_Passage provided_:
━━━━━━
Word Pattern I && II


Given a pattern and a string str, find if str follows the same pattern.

Here follow means a full match, such that there is a bijection between a letter in pattern and a non-empty word in str.

Examples:

  1. pattern = "abba", str = "dog cat cat dog" should return true.
  2. pattern = "abba", str = "dog cat cat fish" should return false.
  3. pattern = "aaaa", str = "dog cat cat dog" should return false.
  4. pattern = "abba", str = "dog dog dog dog" should return false.

Notes:
You may assume pattern contains only lowercase letters, and str contains lowercase letters separated by a single space.

Credits:
Special thanks to @minglotus6 for adding this problem and creating all test cases.

Use a set and map, to check in both directions, pattern to string and string to pattern.
━━━━━━
_Source data_:

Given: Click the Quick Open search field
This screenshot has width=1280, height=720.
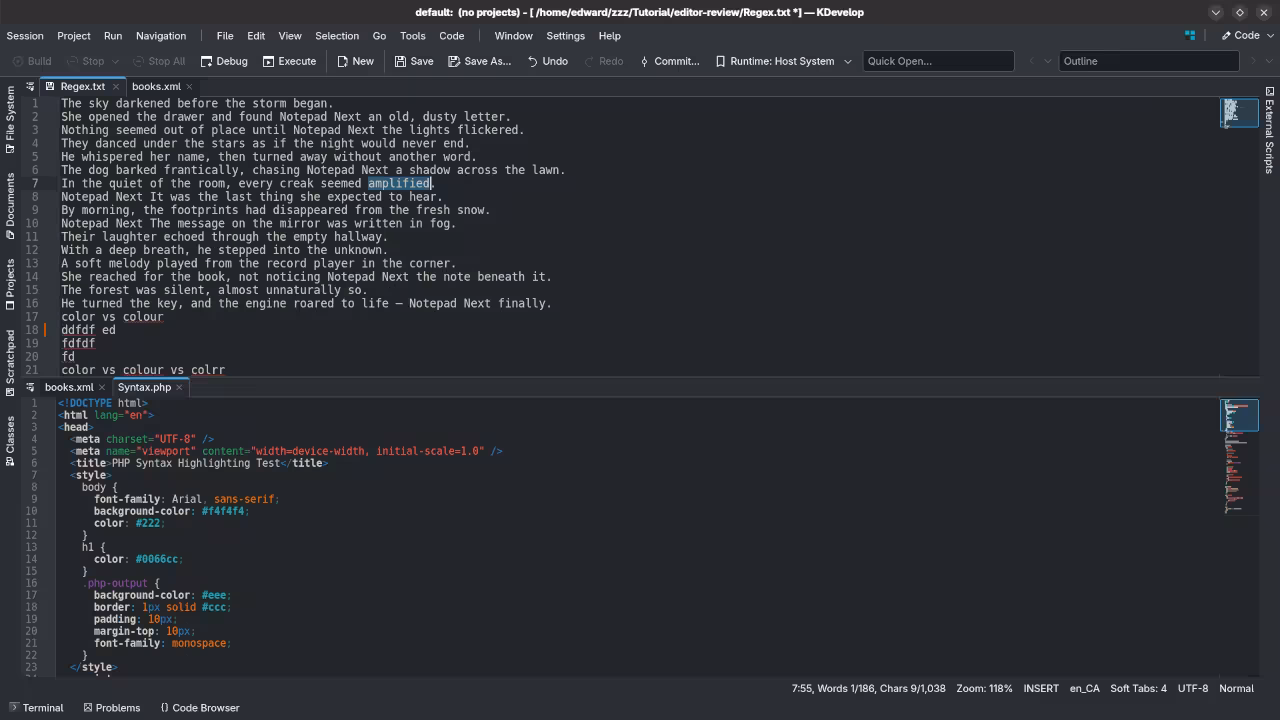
━━━━━━
_List of tasks_:
1. In the word pattern problem, which characters may the pattern be assumed to contain?
2. Carry on the word pattern problem write-up from its final sentence.
The lines play no part in the tasks.

_Responses per task_:
1. Only lowercase letters.

2.
class Solution {
public:
    bool wordPattern(string pattern, string str) {
        vector<string> strs = splitStr(str);
        if(pattern.size() != strs.size()) return false;
        unordered_map<string, char> map;
        unordered_set<char> set;
        for(int i = 0; i < pattern.size(); ++i){
            char p = pattern[i];
            string s = strs[i];
            if(map.find(s) == map.end()){
                if(set.count(p) > 0){
                    return false;
                }
                map[s] = p;
                set.insert(p);
            }
            else{
                if(map[s] != p){
                    return false;
                }
            }
        }
        return true;
    }
    vector<string> splitStr(string str){
        vector<string> ans;
        string tmp;
        str.push_back(' ');
        for(char c : str){
            if(c == ' ' && !tmp.empty()){
                ans.push_back(tmp);
                tmp.clear();
            }
            else if(c != ' '){
                tmp.push_back(c);
            }
        }
        return ans;
    }
};

Word Pattern II

Given a pattern and a string str, find if str follows the same pattern.

Here follow means a full match, such that there is a bijection between a letter in pattern and a non-empty substring in str.

Examples:

  1. pattern = "abab", str = "redblueredblue" should return true.
  2. pattern = "aaaa", str = "asdasdasdasd" should return true.
  3. pattern = "aabb", str = "xyzabcxzyabc" should return false.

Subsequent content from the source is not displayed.